Im not well liked by some people here so I'll save you all the hassle and not contribute anymore.
I hate myself, I feel like life doesn't make much sense a lot of the time.
Maybe 2020 will be my last year?
Who knows?
A few days ago it was really hitting me that after 20 years of routinely working my ass off to make my employers wealthy, that I'm not really any closer to having served much purpose in life as I see things. I'm not really much better off financially, still have no idea on whether I'll ever find someone to settle down with and the work I've done over the years hasn't enriched my life or anyone elses as far as I can see.
I moved house six months back and purged 2/3 of my posessions to declutter a lot of things I was holding onto for the sake of meaningless memories. It really made me sit down and think about the things that are important to me. So I drew on all of that when the wave of pre Christmas gloom hit me. I have family that I'd face gunfire for and family that would face it for me despite knowing I'd happily strangle them sometimes. I don't own much, but I have some great memories of traveling and hopefully many more to build. I only have a few good friends now that I don't see enough. But it's good to know that in my tiny social circle that dickheads don't tend to be able to infiltrate.

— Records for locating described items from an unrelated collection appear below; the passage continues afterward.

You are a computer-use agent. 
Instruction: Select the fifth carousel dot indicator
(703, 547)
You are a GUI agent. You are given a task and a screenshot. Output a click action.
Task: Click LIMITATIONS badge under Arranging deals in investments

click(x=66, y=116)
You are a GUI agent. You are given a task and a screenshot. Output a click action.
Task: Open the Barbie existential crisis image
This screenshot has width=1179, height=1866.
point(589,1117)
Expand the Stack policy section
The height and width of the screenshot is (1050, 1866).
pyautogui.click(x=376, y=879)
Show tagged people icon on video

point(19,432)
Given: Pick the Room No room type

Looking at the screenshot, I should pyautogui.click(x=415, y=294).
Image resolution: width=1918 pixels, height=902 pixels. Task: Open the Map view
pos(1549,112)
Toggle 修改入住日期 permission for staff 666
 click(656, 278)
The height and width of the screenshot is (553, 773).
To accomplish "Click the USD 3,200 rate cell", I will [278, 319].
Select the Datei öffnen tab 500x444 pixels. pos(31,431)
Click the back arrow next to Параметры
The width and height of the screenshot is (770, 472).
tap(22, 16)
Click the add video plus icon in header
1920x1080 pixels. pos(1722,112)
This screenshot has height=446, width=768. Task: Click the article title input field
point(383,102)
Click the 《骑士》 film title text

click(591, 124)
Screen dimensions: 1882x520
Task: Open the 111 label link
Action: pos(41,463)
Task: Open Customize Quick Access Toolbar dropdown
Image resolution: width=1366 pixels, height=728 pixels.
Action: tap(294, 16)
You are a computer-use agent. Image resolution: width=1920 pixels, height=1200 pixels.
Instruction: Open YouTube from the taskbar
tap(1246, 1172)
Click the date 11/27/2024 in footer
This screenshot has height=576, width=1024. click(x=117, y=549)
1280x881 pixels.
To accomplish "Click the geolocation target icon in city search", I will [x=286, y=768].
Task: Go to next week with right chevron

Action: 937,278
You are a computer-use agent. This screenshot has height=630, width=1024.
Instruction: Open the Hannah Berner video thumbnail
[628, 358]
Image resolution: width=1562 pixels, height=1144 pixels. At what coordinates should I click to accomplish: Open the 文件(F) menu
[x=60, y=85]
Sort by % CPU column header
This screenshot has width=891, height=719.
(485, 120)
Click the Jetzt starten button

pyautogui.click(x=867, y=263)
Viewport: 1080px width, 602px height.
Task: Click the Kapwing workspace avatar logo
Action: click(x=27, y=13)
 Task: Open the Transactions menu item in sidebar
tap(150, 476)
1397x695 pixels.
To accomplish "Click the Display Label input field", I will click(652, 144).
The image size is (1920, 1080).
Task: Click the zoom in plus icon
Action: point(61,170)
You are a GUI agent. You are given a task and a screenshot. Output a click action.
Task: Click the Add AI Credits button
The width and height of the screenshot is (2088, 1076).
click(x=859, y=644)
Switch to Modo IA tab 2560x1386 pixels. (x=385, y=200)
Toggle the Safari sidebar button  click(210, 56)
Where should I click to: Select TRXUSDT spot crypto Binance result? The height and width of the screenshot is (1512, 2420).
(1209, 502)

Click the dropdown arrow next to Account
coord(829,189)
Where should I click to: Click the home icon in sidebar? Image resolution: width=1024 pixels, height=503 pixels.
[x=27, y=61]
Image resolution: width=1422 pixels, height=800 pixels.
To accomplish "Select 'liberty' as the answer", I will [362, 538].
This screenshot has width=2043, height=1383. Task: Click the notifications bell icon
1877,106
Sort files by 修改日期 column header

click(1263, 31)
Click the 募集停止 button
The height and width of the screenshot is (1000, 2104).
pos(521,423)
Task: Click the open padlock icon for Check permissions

I've seen a lot of your posts over the last couple of years. I've got plenty of respect for you and I hope you keep posting. I'm not one to declare friendship with people online (feels fake) but you shouldn't feel like you are universally hated here, you aren't. All too often we hear more from people that dislike us than those who appreciate us. Go on a spree of blocking the people on here that make you feel hated.
Outside of that, maybe have a look at traveling somewhere to get some perspective in life. One of my few mates was feeling like it was all pointless midway through the year. I talked him into checking out Thailand, Vietnam and Cambodia. It really is like a different world there. Western society creates a very materialistic sense of achievement that is ultimately unsatisfactory if you see it like a competition (which many people wind up doing). My trip over there really taught me to appreciate the little pleasures, find the time to prioritise the things that are special (family and good friends). And to realise that we are both blessed and cursed with living situations where we can coast and survive or work very hard and still not be hugely further ahead than we are by coasting.
Have had some chats on messenger with my mate and his outlook seems to have changed with some perspective. Maybe it could help you if you planned a trip like this.